Generate PowerPoint Slides from Org Mode Using Pandoc
Introduction
- To generate HTML content I rely on org mode's HTML export functionality.
- I had used pandoc (from John Macfarlane) for converting content in other formats to org mode
- For a project, I needed Microsoft PowerPoint slides
- As I mostly use org-mode for writing, I evaluated pandoc to generate PowerPoint
pptx files. Documentation:
Summary
- Using pandoc, you can generate PowerPoint slides easily
- pandoc supports a core set of slide types
- title slide, divider slide
- bulleted lists
- tables
- "stand alone" images and images with text, possibly bulleted
- You might want to use the latest pandoc version (I used 3.1), as there had been quite some improvements and bug fixes
- More detail at https://web222.webclient5.de/doc/swdev/emacs/orgmode/pandoc
- The test files can be found in a zip file ./org2pptx.zip.
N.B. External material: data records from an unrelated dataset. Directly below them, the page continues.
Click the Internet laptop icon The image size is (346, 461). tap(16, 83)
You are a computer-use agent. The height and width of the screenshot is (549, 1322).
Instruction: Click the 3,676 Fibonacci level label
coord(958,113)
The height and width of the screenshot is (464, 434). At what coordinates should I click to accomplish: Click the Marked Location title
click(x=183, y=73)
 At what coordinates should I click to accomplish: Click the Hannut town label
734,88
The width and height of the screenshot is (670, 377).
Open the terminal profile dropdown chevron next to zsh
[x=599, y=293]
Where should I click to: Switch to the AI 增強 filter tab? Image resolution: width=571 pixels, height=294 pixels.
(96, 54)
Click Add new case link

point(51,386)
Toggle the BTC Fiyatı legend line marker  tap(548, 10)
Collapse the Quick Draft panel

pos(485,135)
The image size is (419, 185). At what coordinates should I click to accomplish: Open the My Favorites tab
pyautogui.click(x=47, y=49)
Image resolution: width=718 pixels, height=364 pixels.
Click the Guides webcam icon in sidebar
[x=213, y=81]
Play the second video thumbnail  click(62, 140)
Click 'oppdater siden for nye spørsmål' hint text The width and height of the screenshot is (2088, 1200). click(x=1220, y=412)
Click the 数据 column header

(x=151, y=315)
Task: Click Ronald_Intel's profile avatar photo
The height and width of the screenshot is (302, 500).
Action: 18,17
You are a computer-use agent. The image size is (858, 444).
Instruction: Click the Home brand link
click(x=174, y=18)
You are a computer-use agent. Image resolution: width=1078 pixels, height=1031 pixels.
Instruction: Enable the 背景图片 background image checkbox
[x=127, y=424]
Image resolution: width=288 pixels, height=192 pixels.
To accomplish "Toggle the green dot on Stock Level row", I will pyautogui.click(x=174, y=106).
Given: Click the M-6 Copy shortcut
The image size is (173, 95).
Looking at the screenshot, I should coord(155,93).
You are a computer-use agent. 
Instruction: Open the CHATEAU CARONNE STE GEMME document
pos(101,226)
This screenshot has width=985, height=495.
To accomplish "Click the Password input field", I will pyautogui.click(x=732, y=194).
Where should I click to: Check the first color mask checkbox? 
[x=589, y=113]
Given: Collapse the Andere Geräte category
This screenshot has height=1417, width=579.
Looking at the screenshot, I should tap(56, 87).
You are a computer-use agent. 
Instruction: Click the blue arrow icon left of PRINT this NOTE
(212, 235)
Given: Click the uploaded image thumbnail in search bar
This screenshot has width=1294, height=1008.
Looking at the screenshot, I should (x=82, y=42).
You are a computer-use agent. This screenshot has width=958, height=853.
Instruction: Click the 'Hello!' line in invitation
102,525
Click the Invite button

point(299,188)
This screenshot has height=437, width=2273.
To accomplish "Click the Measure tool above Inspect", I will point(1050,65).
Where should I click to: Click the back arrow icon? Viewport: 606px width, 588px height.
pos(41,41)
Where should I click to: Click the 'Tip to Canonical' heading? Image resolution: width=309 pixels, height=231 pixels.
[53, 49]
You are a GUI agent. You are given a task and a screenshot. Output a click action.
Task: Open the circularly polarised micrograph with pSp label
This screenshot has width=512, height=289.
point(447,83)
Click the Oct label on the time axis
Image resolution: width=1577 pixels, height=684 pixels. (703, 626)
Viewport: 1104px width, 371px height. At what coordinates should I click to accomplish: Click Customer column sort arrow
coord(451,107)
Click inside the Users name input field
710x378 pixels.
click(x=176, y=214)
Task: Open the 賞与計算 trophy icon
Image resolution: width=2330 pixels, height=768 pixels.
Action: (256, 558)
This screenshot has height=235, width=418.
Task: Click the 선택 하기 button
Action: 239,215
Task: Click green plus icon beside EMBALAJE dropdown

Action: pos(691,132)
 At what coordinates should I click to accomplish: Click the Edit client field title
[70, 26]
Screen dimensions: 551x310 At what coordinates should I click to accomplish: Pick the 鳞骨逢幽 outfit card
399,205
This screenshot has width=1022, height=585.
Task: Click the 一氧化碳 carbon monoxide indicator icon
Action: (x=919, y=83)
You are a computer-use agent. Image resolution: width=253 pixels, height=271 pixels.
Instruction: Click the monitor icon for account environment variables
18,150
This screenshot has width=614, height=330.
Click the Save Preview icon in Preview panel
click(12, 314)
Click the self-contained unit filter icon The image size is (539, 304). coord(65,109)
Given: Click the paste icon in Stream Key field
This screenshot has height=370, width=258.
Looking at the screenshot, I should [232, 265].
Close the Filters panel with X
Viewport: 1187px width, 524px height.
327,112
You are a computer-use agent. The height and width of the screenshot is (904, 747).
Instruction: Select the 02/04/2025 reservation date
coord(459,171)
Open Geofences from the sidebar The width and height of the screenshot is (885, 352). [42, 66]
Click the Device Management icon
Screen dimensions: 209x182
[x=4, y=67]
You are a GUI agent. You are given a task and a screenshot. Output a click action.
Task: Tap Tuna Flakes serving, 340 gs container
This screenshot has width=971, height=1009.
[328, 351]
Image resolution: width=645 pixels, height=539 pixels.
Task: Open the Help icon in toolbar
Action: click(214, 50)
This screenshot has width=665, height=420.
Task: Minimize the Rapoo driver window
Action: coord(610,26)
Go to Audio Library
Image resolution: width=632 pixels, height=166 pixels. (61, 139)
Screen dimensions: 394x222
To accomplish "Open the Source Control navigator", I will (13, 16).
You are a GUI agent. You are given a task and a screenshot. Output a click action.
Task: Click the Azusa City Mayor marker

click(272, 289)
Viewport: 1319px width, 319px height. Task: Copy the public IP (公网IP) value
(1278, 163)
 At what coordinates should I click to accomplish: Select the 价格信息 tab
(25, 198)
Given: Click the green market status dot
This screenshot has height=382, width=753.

Please consult the file README.txt in the ZIP file.
Telling pandoc How the Resulting pptx File Shall Look
Pandoc has two main mechanisms to influence the look of the result document:
- Templates e.g. for HTML output
- Reference documents e.g. for docx and pptx output
The difference seems to be that templates can also have content that will be copied to the output document, whereas reference documents only provide "styles" that will influence the look of the output document.
Where Pandoc looks for Template, Reference and Defaults Files 1/2
By default, pandoc looks for the files /home/user/.local/share/pandoc/reference.docx or /home/user/.local/share/pandoc/reference.pptx as reference documents.
However, if you provide a --reference-doc=file command line argument, pandoc will look for file in the "resource-path" and use file as the reference document instead. The resource-path is the working directory by default. You can give an absolute path as file. There is also the possibility to specify the resource-path.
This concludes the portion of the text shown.